In an interview to the Pittsburgh Post-Gazette, Suresh said CMU “is a great academic institution, and I’m very pleased to have the opportunity to lead it.”
He said Carnegie Mellon’s accomplishments in a wide swath of fields, and how the school managed to leverage those successes into centers of excellence, made the institution particularly attractive to him.
“They have had huge impacts in certain areas of intellectual pursuit from engineering to computer science,” he said. “They are (undertaking) world-leading activities in computer science, robotics, film, music, business, economics and the social sciences.”
Suresh said he knows the campus from several visits over the years and from his chairmanship of a board of visitors at Carnegie Mellon about 12 years ago. He said he will listen to the campus he is about to lead and will get an opportunity to do so when he is introduced during a visit to Carnegie Mellon he expects to make over the next couple weeks.
“I feel it’s very important to go on an extended listening tour,” he told the Post-Gazette. “I intend to go talk to a large number of faculty and students and see what’s on their minds and take some of their perceptions and perspectives.”
When he takes office, he will inherit the pressures of an internationally known research university that competes with the likes of MIT and Stanford but has an endowment a fraction of what those schools and other top tier institutions possess.
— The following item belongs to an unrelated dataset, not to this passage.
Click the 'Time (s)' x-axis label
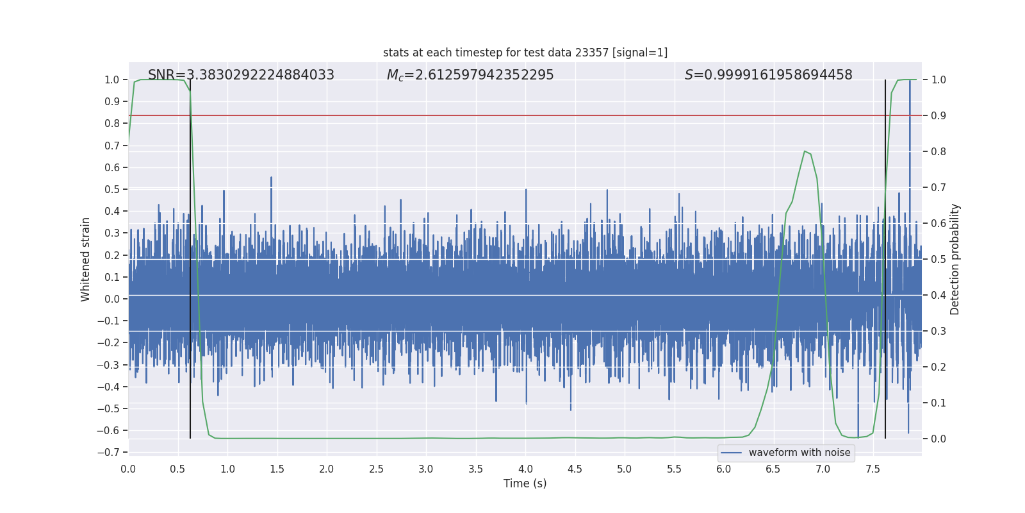The image size is (1025, 513). point(525,484)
He said public and private universities face myriad challenges from global competition for talent and the constant need to upgrade facilities to deciding how to be best positioned globally, while also being responsive to community needs close to home.
It won’t be a cake walk, Suresh predicted. Then again, he added, neither is his current job or the one at MIT, said the report.
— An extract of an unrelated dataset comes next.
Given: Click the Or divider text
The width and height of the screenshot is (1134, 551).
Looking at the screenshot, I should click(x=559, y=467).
He described his management style as “non-confrontational,” adding, “I’m perhaps quietly persistent. I try to hear every point of view listen to different voices and bring different experiences” to his decision-making.”
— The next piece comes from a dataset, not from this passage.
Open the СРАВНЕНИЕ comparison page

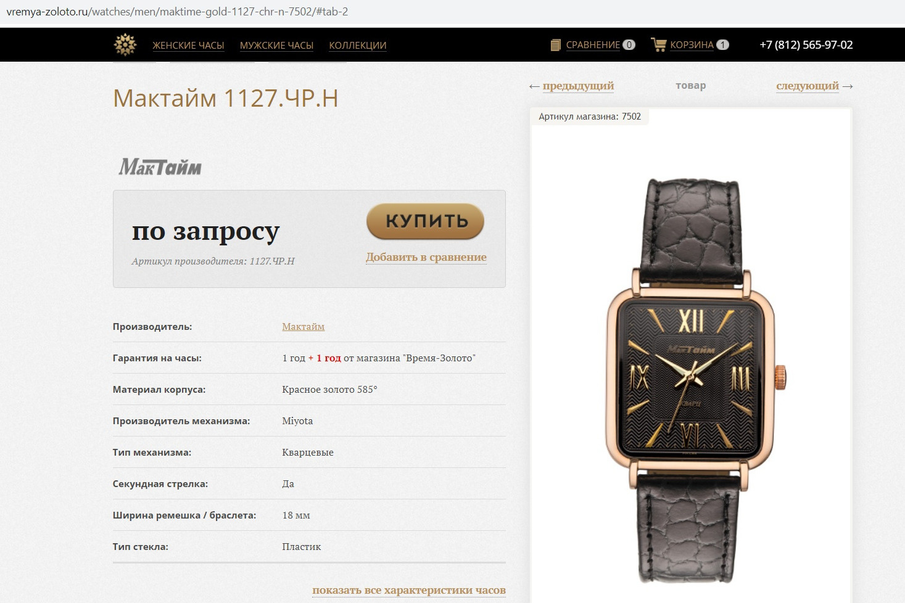(x=593, y=45)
Since joining NSF, Suresh has established a number of new initiatives including INSPIRE (Integrated NSF Support Promoting Interdisciplinary Research and Education); PEER (Partnerships for Enhanced Engagement in Research, in collaboration with the United States Agency for International Development [USAID]); SAVI (Science Across Virtual Institutes); the NSF Career-Life Balance Initiative; GROW (Graduate Research Opportunities Worldwide); and the NSF Innovation Corps (I-Corps).
Suresh is a member of the National Science and Technology Council (NSTC), a cabinet-level council comprising federal agency heads and cabinet secretaries. He also co-chairs the NSTC Committee on Science and the Committee on STEM (Science, Technology, Engineering and Mathematics) Education, and he is a member of the cabinet-level National Ocean Council. He also chairs the Interagency Arctic Research Policy Committee (IARPC), which helps set priorities for coordinating future arctic research across the federal government.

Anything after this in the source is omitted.